Page:
----

By Barbara Falconer Newhall
It’s Advent, the traditional time of (quiet) preparation for Christmas. This Sunday in churches around the country, congregations will be reading the Magnificat — Mary’s song in praise of God and God’s generosity and justice. They’ll also be hearing that odd desert wanderer, John the Baptist, testify to the Light that was to come.
As for me, every year, as my Christmas tree twinkles its lights at my children, my husband, our next-door neighbors and the occasional UPS agent bringing packages – I like to think that, like John the Baptist, I’m witnessing to the Light that is on its way.
And as I haul the Christmas tree angel, the tinsel, the plastic Santa and the fake pine boughs up from the basement, part of me clings to the idea that in decorating my house for Christmas I am, along with Mary, proclaiming the greatness of the Lord.
But it is a feeble witness. Lots of people put up Christmas trees each year – my daughter’s Jewish godmother, for one, the atheist I interviewed for my book, Wrestling with God, for another. You don’t have to be a Christian to do Christmas these days.
I string the tree lights and tinsel; the pine needles prickle the backs of my hands. I wrap the fake pine boughs around the stairway railing. I pull out the Christmas stockings my mother painstakingly needlepointed for her grandchildren when they were small.
And I listen to a CD of the Mormon Tabernacle Choir belting out Christmas carols.
Not “Rudolph, the Red-Nosed Reindeer.” Not “White Christmas.” Not “I’ll Be Home for Christmas.” Not the watered-down stuff you hear at the mall these days.
But carols with some backbone: “Silent Night” and “Hark, the Herald Angels Sing,”
Just as John the Baptist wasn’t afraid to speak truth to the cultural authorities of his time – the priests and the Levites – these carols speak their truth to me, to my household and to our surrounding culture:
“Son of God, love’s pure light radiant beams from Thy holy face.”

----

Supplied data:
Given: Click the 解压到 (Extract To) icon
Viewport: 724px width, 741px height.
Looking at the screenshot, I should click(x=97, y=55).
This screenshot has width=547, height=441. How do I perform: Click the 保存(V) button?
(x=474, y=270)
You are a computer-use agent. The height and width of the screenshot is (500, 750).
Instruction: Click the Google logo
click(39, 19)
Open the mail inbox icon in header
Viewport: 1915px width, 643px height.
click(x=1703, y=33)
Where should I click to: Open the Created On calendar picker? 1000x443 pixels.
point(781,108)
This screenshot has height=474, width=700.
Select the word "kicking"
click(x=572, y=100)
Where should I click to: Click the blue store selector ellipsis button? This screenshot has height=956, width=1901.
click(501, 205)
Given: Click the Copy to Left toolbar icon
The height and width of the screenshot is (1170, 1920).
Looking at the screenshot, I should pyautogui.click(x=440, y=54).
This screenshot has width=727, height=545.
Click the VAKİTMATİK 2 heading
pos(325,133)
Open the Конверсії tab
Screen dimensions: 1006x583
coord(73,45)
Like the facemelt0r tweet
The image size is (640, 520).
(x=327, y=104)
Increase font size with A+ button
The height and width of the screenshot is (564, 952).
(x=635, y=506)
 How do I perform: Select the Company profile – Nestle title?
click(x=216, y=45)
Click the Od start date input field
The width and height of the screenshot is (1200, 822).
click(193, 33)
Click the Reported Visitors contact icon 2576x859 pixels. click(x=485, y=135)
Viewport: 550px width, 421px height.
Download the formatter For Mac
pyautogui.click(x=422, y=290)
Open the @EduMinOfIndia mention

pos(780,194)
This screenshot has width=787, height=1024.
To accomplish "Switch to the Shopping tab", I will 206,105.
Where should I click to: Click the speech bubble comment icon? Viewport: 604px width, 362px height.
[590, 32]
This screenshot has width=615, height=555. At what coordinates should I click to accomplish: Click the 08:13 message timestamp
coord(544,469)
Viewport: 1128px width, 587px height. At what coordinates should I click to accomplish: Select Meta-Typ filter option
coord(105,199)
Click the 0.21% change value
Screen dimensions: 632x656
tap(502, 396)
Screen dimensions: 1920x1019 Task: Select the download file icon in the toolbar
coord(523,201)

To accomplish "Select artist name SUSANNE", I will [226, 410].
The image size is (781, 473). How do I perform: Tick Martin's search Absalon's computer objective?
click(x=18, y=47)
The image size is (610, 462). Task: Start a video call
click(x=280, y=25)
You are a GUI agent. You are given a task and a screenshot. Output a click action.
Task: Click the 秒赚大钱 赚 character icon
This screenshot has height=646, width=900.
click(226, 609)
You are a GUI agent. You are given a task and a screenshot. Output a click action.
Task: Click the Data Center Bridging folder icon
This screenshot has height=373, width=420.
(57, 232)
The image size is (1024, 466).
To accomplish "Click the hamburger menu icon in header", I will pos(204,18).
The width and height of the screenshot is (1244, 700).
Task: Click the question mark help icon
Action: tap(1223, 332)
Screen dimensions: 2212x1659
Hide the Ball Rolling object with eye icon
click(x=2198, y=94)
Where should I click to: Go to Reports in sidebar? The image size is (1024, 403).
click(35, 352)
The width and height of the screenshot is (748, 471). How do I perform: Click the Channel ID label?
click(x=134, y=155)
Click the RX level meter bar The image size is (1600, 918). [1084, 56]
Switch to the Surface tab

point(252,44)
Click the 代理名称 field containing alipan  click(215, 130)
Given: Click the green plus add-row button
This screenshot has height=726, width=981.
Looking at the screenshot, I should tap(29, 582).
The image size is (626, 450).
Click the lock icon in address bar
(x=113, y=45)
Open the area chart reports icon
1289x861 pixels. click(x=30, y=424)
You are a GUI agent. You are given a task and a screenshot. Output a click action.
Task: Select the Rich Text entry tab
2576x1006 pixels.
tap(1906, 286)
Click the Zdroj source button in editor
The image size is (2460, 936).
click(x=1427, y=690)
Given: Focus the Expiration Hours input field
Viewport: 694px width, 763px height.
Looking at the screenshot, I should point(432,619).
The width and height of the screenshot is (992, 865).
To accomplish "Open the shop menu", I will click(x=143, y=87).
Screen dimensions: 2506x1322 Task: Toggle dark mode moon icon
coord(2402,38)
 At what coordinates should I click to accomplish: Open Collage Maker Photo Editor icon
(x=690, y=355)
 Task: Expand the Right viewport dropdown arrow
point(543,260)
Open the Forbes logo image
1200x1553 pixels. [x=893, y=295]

----

Goal:
Please copy out the Advent essay in full, word for word. The listing has no connection to the Advent essay.

Task solution:
By Barbara Falconer Newhall
It’s Advent, the traditional time of (quiet) preparation for Christmas. This Sunday in churches around the country, congregations will be reading the Magnificat — Mary’s song in praise of God and God’s generosity and justice. They’ll also be hearing that odd desert wanderer, John the Baptist, testify to the Light that was to come.
As for me, every year, as my Christmas tree twinkles its lights at my children, my husband, our next-door neighbors and the occasional UPS agent bringing packages – I like to think that, like John the Baptist, I’m witnessing to the Light that is on its way.
And as I haul the Christmas tree angel, the tinsel, the plastic Santa and the fake pine boughs up from the basement, part of me clings to the idea that in decorating my house for Christmas I am, along with Mary, proclaiming the greatness of the Lord.
But it is a feeble witness. Lots of people put up Christmas trees each year – my daughter’s Jewish godmother, for one, the atheist I interviewed for my book, Wrestling with God, for another. You don’t have to be a Christian to do Christmas these days.
I string the tree lights and tinsel; the pine needles prickle the backs of my hands. I wrap the fake pine boughs around the stairway railing. I pull out the Christmas stockings my mother painstakingly needlepointed for her grandchildren when they were small.
And I listen to a CD of the Mormon Tabernacle Choir belting out Christmas carols.
Not “Rudolph, the Red-Nosed Reindeer.” Not “White Christmas.” Not “I’ll Be Home for Christmas.” Not the watered-down stuff you hear at the mall these days.
But carols with some backbone: “Silent Night” and “Hark, the Herald Angels Sing,”
Just as John the Baptist wasn’t afraid to speak truth to the cultural authorities of his time – the priests and the Levites – these carols speak their truth to me, to my household and to our surrounding culture:
“Son of God, love’s pure light radiant beams from Thy holy face.”